### The input:
══════════
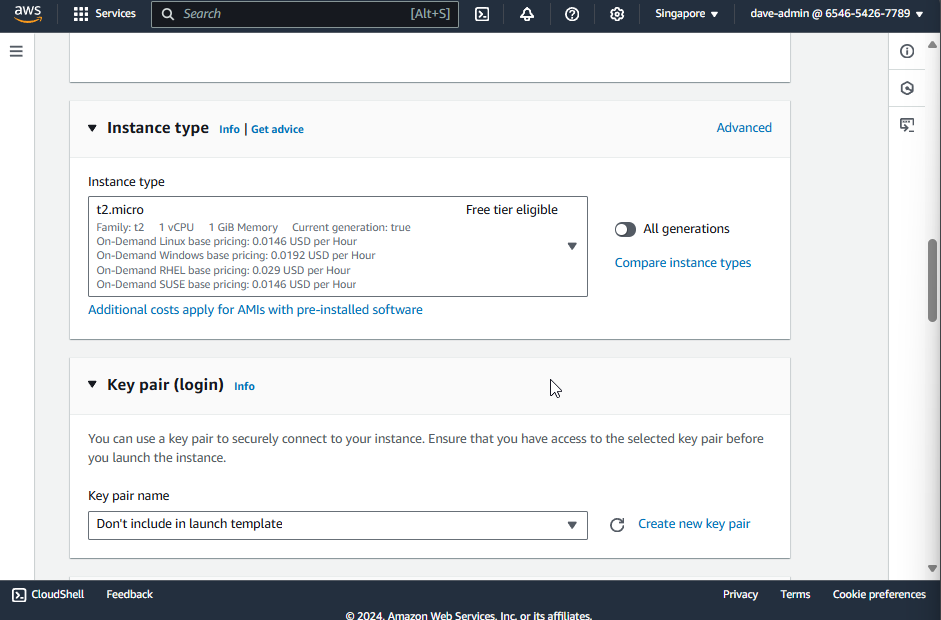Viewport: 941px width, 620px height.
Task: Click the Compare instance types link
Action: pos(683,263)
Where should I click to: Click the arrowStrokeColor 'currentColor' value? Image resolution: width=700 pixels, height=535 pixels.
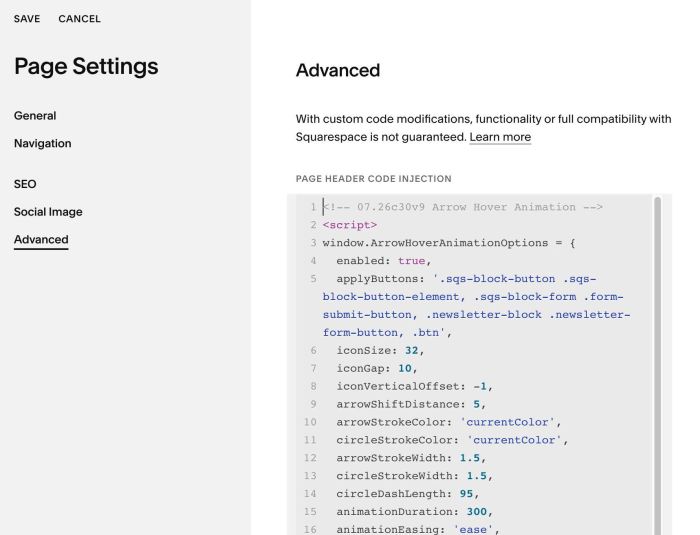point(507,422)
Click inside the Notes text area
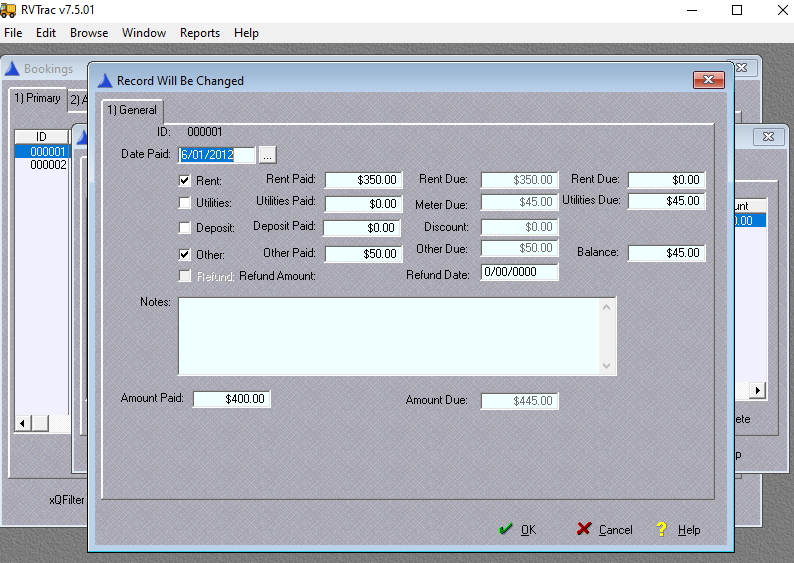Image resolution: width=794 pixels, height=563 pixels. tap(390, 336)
══════════
### Prompt:
Reproduce every row above word for word, leaving out the pictures.

### Exercise output:
Viewport: 941px width, 620px height.
Task: Click the Compare instance types link
Action: pos(683,263)
Where should I click to: Click the arrowStrokeColor 'currentColor' value? Image resolution: width=700 pixels, height=535 pixels.
point(507,422)
Click inside the Notes text area
Image resolution: width=794 pixels, height=563 pixels. tap(390, 336)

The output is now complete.